The solution is to give them healthy attention instead. Have a routine, and have set times throughout the day where your child gets devoted attention. This could be an extended story time before nap time and bed time.
It should include asking your child what they did during the day at dinner and having real conversations (at their level). This shows them that you care. And it may eliminate their need to hit themselves in order to get you to show that you care.
Reason 8: It is a sign of a serious neurodevelopmental disorder.
Head-banging is a common symptom of a condition like autism, though it can also take the form of a child hitting themselves for the sake of simulation. Hitting themselves or head-banging may be a sign of attention deficit disorder, too.
In fact, the ADHD could cause them to be constantly frustrated, so the hitting is an attempt to relieve or express their frustration at failing to make themselves understood.
If the child is hitting themselves and has other symptoms of a neurological developmental disorder like poor social skills, delayed language development, reduced engagement with peers or stimming like hand flapping, talk to your pediatrician.
You should get a referral to a pediatric neurologist or psychologist for an evaluation. Or you may learn that your child is hard-of-hearing, and the motions are an expression of their frustration at not understanding others.
Autism is more likely if the child has always been uninterested in eye contact and faces. Hearing problems are more likely if the child was developing normally until the behavior appeared.
Reason 9: They’re acting out.
The term acting out has a negative connotation. It suggests he child is acting up to get in trouble or garner negative attention. It may be a literal reenactment of what is happening in life.
If a child is being abused, they may hit themselves as punishment for doing something wrong the way others do. The example they’re following may be a bully, a teacher, an older sibling or a parent.
Ask them who they see hitting and being hit. With younger children, you might need to listen to the word they’re repeating as part of the routine. Who says these things? When does it happen?
They might be showing you what happens when they drop a toy or run into someone at school, though they lack the words to tell you directly. This is most likely between the ages of one and two.
What is the solution? End the abuse. If you’re not sure where they’re picking it up, you’re perfectly justified in choosing another caregiver.
Reason 10: It is part of a temper-tantrum.
This is actually the easiest root cause to identify. If your child is in the middle of a full-fledged fit, kicking, screaming and crying, they may be hitting themselves as part of the display of displeasure.
If you get upset when they do it, that’s reason enough for them to do it.

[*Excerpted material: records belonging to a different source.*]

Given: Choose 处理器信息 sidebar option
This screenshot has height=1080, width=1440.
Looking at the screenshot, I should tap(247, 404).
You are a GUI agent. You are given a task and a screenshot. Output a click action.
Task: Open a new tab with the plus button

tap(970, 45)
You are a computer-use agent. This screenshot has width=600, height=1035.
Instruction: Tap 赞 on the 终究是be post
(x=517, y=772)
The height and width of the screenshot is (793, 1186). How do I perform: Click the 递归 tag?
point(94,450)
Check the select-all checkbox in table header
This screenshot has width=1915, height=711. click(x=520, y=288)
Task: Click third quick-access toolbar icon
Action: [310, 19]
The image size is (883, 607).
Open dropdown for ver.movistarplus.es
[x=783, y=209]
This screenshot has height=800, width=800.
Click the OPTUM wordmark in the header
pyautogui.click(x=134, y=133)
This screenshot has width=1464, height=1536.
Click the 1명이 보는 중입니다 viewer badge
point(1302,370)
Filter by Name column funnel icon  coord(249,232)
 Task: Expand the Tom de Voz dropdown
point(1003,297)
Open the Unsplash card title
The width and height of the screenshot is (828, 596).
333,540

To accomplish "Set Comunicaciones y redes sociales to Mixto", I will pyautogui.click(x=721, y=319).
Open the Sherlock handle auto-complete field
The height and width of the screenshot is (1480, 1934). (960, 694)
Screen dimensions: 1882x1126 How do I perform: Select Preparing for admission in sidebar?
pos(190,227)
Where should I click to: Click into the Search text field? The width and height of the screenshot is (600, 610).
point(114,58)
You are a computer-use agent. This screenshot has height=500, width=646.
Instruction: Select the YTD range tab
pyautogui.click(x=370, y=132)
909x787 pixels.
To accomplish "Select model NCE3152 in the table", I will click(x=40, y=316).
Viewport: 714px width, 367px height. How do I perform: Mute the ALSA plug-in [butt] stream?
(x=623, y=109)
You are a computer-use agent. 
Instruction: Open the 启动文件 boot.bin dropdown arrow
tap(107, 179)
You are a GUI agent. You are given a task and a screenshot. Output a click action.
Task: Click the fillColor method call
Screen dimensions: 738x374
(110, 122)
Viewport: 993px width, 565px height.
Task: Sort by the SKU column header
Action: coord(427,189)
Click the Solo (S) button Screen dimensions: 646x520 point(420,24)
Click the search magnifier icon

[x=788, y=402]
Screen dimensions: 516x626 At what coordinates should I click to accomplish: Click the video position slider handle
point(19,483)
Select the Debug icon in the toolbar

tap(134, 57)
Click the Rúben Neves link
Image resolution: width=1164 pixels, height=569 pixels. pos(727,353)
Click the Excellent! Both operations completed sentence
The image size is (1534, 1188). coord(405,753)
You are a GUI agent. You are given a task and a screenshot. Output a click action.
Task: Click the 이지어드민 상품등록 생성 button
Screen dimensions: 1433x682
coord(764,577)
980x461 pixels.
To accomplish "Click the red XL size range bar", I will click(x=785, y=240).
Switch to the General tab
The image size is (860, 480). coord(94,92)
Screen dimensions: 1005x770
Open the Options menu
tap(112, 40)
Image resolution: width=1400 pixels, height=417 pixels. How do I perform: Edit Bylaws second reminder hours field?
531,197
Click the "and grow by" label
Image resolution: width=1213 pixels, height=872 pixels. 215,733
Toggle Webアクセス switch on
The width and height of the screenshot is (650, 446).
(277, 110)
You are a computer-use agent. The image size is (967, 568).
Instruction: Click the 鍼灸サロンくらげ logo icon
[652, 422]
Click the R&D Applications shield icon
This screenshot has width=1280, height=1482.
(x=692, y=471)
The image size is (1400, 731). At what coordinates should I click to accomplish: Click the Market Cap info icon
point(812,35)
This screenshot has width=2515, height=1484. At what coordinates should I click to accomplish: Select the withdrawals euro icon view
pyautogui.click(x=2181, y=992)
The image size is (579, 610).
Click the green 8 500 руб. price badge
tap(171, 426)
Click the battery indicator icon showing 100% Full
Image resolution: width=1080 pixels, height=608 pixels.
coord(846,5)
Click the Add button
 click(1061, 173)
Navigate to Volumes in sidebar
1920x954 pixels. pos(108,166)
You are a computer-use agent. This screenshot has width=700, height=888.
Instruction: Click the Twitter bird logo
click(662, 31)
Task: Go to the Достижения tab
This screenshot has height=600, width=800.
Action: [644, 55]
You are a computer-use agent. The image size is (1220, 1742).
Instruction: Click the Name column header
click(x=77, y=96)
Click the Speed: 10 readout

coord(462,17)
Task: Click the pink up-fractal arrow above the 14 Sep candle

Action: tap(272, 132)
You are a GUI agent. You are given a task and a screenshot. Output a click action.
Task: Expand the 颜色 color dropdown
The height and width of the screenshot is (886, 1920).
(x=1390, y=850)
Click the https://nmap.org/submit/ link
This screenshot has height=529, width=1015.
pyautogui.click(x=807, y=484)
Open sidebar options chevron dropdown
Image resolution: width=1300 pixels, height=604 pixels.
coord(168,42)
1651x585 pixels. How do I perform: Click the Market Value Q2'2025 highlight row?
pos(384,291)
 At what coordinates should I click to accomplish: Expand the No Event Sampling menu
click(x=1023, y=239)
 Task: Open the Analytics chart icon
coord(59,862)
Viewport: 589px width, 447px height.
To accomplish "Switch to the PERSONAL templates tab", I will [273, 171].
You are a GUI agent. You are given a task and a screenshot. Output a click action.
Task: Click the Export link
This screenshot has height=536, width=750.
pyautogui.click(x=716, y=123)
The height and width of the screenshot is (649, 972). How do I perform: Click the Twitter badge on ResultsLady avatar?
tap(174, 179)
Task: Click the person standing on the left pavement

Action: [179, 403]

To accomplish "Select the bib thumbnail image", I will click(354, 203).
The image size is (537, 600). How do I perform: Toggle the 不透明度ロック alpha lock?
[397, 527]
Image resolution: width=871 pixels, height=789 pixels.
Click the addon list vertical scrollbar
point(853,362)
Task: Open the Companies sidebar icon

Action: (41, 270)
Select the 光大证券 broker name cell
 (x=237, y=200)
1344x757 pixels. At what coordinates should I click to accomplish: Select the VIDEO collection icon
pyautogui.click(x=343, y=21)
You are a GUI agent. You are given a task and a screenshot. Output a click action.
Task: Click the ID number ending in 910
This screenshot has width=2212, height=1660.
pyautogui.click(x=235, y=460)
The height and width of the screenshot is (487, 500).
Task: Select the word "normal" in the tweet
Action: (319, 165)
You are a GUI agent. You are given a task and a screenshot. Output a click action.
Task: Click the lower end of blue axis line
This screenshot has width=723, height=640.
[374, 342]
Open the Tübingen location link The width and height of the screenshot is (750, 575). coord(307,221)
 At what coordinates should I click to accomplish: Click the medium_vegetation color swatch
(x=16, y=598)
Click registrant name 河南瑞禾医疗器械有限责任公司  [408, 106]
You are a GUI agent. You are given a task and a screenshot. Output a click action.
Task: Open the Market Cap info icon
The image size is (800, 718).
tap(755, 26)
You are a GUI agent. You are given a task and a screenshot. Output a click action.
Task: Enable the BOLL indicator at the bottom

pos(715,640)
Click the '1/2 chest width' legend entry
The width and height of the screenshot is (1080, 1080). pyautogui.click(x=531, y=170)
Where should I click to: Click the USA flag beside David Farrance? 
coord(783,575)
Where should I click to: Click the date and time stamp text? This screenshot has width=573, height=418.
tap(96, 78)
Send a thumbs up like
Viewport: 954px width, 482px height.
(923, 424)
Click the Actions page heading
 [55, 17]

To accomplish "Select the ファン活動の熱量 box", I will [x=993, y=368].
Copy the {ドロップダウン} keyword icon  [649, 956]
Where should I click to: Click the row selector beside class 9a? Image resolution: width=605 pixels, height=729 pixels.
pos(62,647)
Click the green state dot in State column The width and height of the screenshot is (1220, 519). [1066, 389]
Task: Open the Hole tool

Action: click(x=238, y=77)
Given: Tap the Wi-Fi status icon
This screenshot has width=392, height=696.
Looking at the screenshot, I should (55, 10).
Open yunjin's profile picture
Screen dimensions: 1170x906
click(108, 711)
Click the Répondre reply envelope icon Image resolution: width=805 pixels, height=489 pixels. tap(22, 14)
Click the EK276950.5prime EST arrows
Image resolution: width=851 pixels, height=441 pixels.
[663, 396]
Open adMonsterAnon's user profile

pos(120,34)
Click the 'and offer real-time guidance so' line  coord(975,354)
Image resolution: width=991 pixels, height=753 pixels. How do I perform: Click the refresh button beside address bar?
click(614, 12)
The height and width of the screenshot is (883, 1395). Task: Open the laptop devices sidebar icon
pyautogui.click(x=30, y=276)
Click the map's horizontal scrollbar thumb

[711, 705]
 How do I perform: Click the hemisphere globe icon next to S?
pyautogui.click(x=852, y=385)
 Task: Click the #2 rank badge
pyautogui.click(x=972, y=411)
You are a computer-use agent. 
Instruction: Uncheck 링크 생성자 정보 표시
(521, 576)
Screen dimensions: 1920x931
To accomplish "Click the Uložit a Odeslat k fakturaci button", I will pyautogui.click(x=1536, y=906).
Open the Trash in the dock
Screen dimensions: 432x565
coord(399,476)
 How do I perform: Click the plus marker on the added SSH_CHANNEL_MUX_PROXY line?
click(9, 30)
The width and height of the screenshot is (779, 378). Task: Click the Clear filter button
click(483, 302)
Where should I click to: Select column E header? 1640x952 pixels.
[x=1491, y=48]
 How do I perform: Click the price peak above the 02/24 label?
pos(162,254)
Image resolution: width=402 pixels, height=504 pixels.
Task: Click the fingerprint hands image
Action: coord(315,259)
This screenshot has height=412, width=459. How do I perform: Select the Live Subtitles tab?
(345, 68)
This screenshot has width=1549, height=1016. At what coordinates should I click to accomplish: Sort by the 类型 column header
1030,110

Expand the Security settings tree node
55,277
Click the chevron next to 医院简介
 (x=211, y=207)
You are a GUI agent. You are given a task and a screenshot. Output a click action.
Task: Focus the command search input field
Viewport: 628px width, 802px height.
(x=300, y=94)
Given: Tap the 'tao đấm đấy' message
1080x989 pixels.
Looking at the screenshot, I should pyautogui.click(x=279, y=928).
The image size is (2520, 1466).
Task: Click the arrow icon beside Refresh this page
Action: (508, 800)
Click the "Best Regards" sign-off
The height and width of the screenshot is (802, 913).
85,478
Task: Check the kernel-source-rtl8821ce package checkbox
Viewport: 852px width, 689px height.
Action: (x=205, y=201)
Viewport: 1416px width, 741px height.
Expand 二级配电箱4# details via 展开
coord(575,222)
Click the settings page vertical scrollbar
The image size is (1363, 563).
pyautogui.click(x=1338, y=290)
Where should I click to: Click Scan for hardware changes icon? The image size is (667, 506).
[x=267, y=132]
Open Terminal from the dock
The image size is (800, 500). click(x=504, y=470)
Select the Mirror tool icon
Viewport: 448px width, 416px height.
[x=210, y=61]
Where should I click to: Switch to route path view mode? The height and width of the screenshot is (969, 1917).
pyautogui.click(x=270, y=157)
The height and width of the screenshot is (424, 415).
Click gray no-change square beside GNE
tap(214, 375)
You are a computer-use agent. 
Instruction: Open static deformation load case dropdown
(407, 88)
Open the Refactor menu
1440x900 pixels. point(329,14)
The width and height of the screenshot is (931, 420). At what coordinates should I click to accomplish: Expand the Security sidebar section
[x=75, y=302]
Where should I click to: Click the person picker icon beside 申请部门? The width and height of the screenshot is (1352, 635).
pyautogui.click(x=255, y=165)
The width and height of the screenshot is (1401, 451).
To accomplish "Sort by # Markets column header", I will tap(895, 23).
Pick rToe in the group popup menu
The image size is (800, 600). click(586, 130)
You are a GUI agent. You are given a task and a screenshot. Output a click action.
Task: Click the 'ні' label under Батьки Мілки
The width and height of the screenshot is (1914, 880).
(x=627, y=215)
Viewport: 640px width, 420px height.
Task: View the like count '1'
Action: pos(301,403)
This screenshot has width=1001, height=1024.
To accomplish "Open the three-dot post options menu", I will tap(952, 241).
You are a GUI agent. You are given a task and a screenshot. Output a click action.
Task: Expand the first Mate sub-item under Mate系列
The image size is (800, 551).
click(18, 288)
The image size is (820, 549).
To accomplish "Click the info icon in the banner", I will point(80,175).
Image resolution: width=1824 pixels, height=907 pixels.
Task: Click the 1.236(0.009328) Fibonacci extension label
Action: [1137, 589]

You can physically restrain the child, if you’re concerned they may hurt themselves.
You can let them vent steam, then talk to them about how they feel and why you did (or didn’t) do what you did.
Remember that “no” is a full sentence, so you don’t have to explain why you don’t have the money to buy something.
Reason 11: Other reasons
If you’re asking yourself “why does my toddler hit himself” and it isn’t obviously one of the first ten reasons on this list, consult with your pediatrician to find the right answer instead of assuming it will go away on its own.
If there is a medical or psychological reason for the child hitting themselves, it needs to be treated as soon as possible. Behavioral issues may get worse over time, too, as they become more deeply ingrained.
If it hasn’t gone away on its own after a few days, you need to consult with a professional.
Why do kids hit themselves? They could do so for a variety of reasons, but you must always take action to resolve the problem rather than risks that come with letting it go on and potentially get worse.